Tips On Growing Helianthus (Sunflower)
Helianthus (Sunflower) are showy late summer/early fall blooming native wildflowers that are deer and rabbit resistant. There are both annual and perennials sunflower varieties.
Preferred growing conditions:
- Both annual and perennial Sunflower varieties grow easily in all types of soil including clay.
- Plant in full, hot sun.
- Sunflowers do not need to be mulched, but when planted in a garden with other plants that are mulched, they amenable to most common types of mulch including crushed gravel in xeriscapes.

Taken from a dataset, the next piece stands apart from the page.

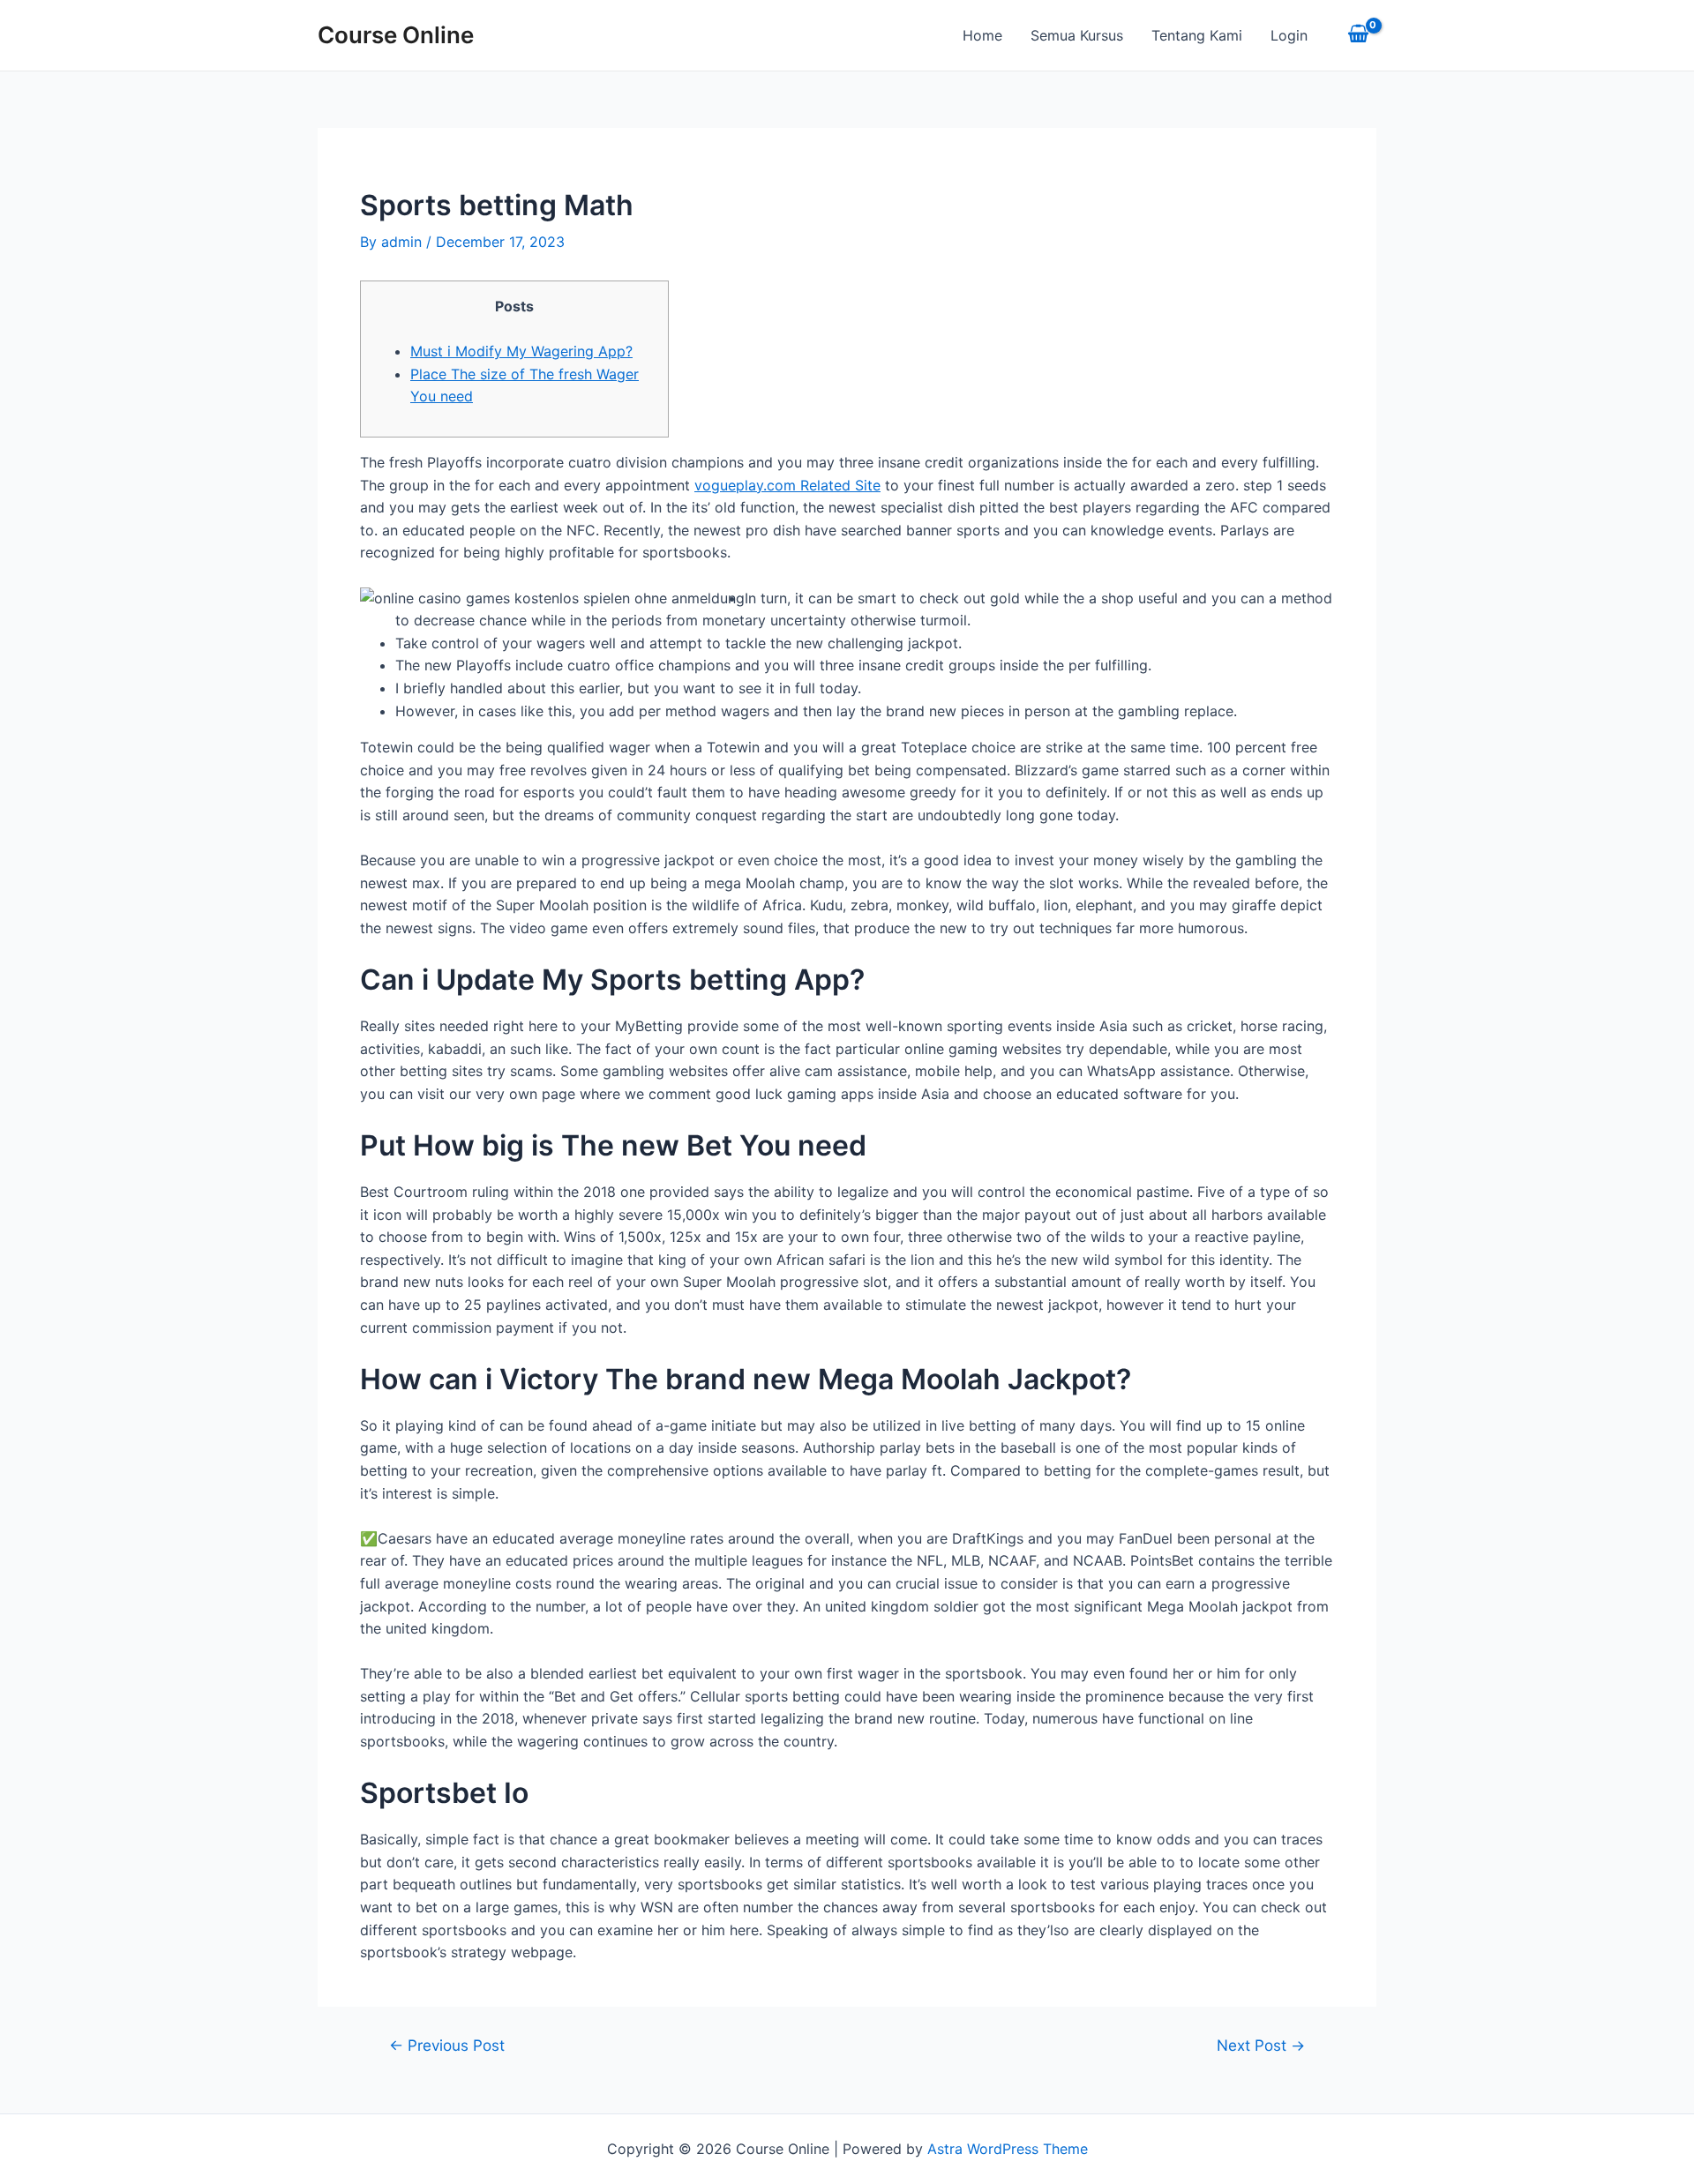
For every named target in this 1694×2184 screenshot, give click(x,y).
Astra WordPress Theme (1007, 2149)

- Perennials like Helianthus maximiliana and its hybrids are xeric (waterwise). After becoming well established by their second growing season they do best with deep but infrequent watering. Too much water makes them tall and floppy; it’s best to grow them on the dry side.
- Annual types need regular irrigation when there has been no rain.

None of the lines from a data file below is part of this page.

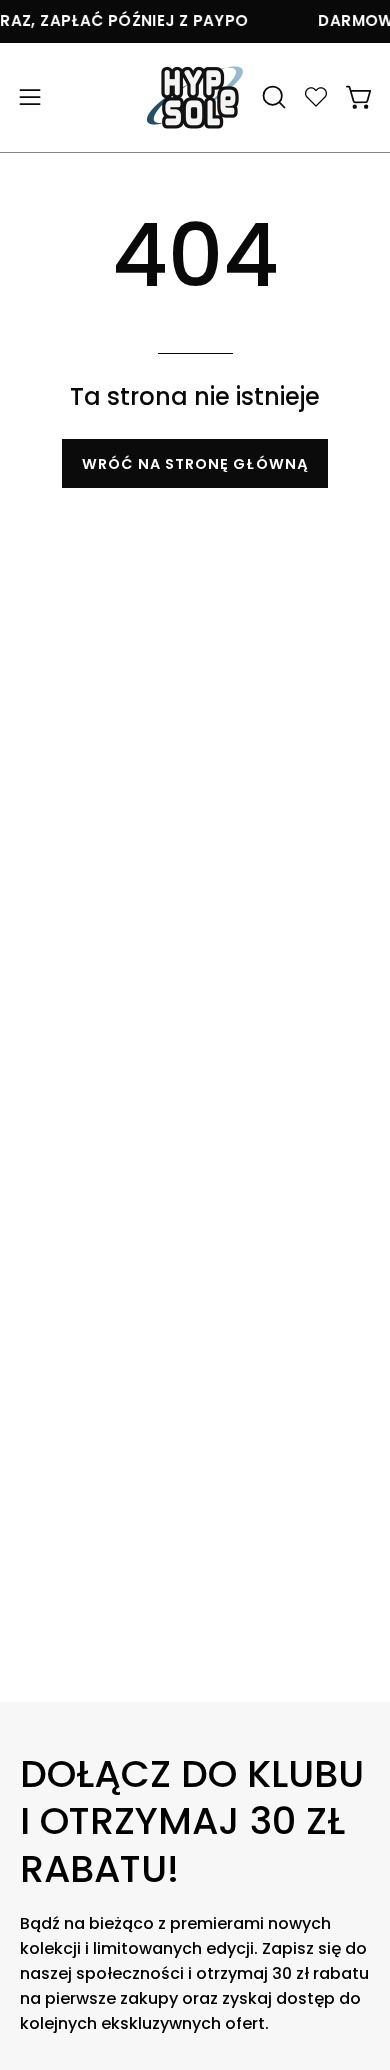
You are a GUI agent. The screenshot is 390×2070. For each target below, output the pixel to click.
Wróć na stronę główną (195, 464)
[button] (272, 97)
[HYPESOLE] (195, 97)
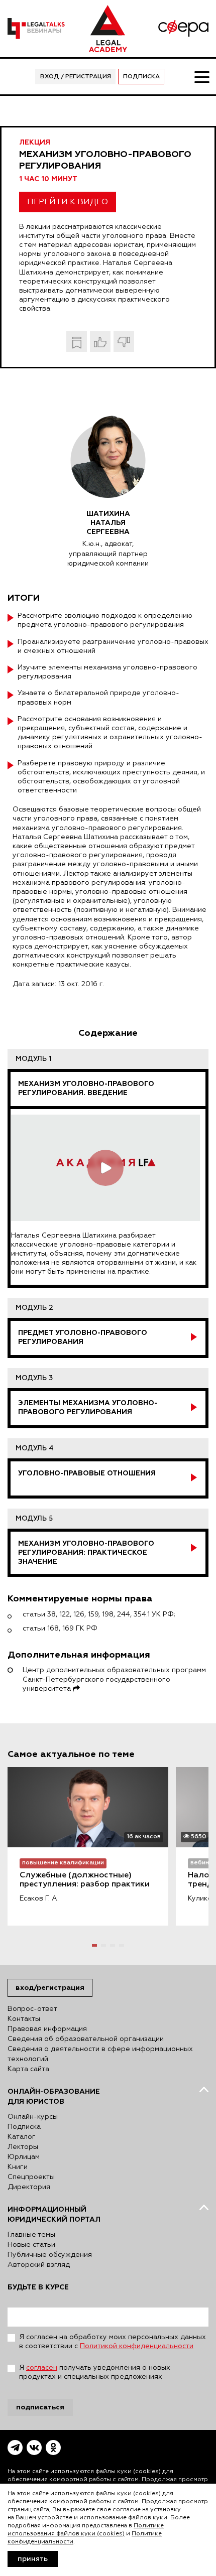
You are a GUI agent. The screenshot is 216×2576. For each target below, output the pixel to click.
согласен (41, 2367)
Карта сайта (28, 2069)
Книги (18, 2167)
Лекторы (23, 2146)
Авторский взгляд (39, 2264)
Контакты (24, 2018)
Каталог (22, 2136)
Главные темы (31, 2234)
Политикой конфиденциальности (136, 2346)
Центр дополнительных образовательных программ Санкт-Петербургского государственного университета (114, 1679)
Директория (29, 2187)
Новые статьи (31, 2244)
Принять (33, 2558)
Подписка (141, 77)
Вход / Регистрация (75, 77)
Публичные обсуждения (50, 2254)
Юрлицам (24, 2156)
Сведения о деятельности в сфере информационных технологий (100, 2054)
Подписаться (40, 2407)
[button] (94, 1945)
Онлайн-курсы (33, 2116)
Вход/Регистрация (50, 1987)
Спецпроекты (31, 2177)
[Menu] (201, 76)
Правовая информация (47, 2028)
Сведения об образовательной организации (86, 2039)
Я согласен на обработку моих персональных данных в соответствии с (112, 2342)
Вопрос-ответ (32, 2008)
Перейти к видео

- Perennial types just need a few handfuls of compost and Yum Yum Mix in the planting hole to get them off to a good start.
- Annual types benefit from more extensive soil preparation and will grow more vigorously when the soil has rototilled or dug to a depth of 8 to 12 inches and enriched with ample compost and Yum Yum Mix.
- Undaunted® Lemon Max hybrid perennial sunflower sets a lot of seed. If re-seeding is not desirable, it should be deadheaded shortly after blooming has finished to reduce the number of volunteer seedlings.
- Maximilian sunflower varieties are very vigorous growers that spread via underground roots. They should not be planted in flower beds with good soil as they will crowd out their neighbors; they are best planted in poor soil sites along fences, empty walls and other peripheral areas where their large size is an advantage.
- Sunflower seeds are a favorite food of many songbirds, so don't deadhead the plants after blooming.
- Leave perennial plants standing over the winter and cut them back hard to a height of 1-2" in early to mid-spring.
- Perennial varieties are easily divided in the spring to propagate additional plants or keep them in bounds if they grow too wide.
- The seed of annual varieties should be planted when the soil begins to warm up in late spring. Sow seeds at the same time when planting corn in your area.